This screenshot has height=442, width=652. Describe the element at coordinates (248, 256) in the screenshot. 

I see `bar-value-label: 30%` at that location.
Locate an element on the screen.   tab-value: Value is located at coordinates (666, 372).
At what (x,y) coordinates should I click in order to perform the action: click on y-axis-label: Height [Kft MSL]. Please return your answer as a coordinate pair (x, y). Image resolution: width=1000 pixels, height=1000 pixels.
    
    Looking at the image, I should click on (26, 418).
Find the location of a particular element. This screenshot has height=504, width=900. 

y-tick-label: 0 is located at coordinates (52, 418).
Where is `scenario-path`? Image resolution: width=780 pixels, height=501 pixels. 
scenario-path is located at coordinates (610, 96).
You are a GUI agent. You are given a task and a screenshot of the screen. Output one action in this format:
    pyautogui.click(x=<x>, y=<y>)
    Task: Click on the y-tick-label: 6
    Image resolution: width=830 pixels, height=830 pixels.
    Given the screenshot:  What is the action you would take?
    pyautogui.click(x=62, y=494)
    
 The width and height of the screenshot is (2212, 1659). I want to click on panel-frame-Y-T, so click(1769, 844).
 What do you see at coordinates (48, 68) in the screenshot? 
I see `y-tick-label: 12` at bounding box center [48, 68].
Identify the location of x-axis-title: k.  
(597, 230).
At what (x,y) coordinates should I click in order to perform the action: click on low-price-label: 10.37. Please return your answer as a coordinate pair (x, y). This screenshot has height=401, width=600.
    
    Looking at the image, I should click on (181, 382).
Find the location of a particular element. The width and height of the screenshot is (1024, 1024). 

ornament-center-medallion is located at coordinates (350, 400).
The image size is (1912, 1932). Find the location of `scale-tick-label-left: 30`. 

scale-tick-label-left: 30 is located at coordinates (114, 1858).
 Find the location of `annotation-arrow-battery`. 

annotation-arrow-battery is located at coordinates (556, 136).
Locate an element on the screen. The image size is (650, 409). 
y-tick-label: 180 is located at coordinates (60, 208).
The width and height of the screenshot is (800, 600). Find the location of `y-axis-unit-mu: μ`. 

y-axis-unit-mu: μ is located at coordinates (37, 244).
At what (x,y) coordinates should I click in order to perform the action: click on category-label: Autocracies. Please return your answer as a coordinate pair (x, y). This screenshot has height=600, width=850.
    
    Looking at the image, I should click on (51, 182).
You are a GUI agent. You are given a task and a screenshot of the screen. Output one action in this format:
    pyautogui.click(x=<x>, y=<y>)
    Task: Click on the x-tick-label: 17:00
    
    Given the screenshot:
^^^^
YOUR OBJECTIVE: Rewrite all the entries above, substituting "Identify the position of" for "Find the location of" wherever it occurs. Leave everything else unchanged.

TASK OUTPUT:
This screenshot has height=442, width=652. Describe the element at coordinates (248, 256) in the screenshot. 

I see `bar-value-label: 30%` at that location.
Locate an element on the screen.   tab-value: Value is located at coordinates (666, 372).
At what (x,y) coordinates should I click in order to perform the action: click on y-axis-label: Height [Kft MSL]. Please return your answer as a coordinate pair (x, y). Image resolution: width=1000 pixels, height=1000 pixels.
    
    Looking at the image, I should click on (26, 418).
Identify the position of a particular element. This screenshot has height=504, width=900. 

y-tick-label: 0 is located at coordinates (52, 418).
Where is `scenario-path`? Image resolution: width=780 pixels, height=501 pixels. 
scenario-path is located at coordinates (610, 96).
You are a GUI agent. You are given a task and a screenshot of the screen. Output one action in this format:
    pyautogui.click(x=<x>, y=<y>)
    Task: Click on the y-tick-label: 6
    Image resolution: width=830 pixels, height=830 pixels.
    Given the screenshot:  What is the action you would take?
    pyautogui.click(x=62, y=494)
    
 The width and height of the screenshot is (2212, 1659). I want to click on panel-frame-Y-T, so click(1769, 844).
 What do you see at coordinates (48, 68) in the screenshot? 
I see `y-tick-label: 12` at bounding box center [48, 68].
Identify the location of x-axis-title: k.  
(597, 230).
At what (x,y) coordinates should I click in order to perform the action: click on low-price-label: 10.37. Please return your answer as a coordinate pair (x, y). This screenshot has height=401, width=600.
    
    Looking at the image, I should click on (181, 382).
Identify the position of a particular element. The width and height of the screenshot is (1024, 1024). 

ornament-center-medallion is located at coordinates (350, 400).
The image size is (1912, 1932). Identify the position of `scale-tick-label-left: 30`. 

scale-tick-label-left: 30 is located at coordinates (114, 1858).
 Identify the position of `annotation-arrow-battery`. 

annotation-arrow-battery is located at coordinates (556, 136).
Locate an element on the screen. The image size is (650, 409). 
y-tick-label: 180 is located at coordinates (60, 208).
The width and height of the screenshot is (800, 600). Identify the position of `y-axis-unit-mu: μ`. 

y-axis-unit-mu: μ is located at coordinates (37, 244).
At what (x,y) coordinates should I click in order to perform the action: click on category-label: Autocracies. Please return your answer as a coordinate pair (x, y). This screenshot has height=600, width=850.
    
    Looking at the image, I should click on (51, 182).
You are a GUI agent. You are given a task and a screenshot of the screen. Output one action in this format:
    pyautogui.click(x=<x>, y=<y>)
    Task: Click on the x-tick-label: 17:00
    
    Given the screenshot:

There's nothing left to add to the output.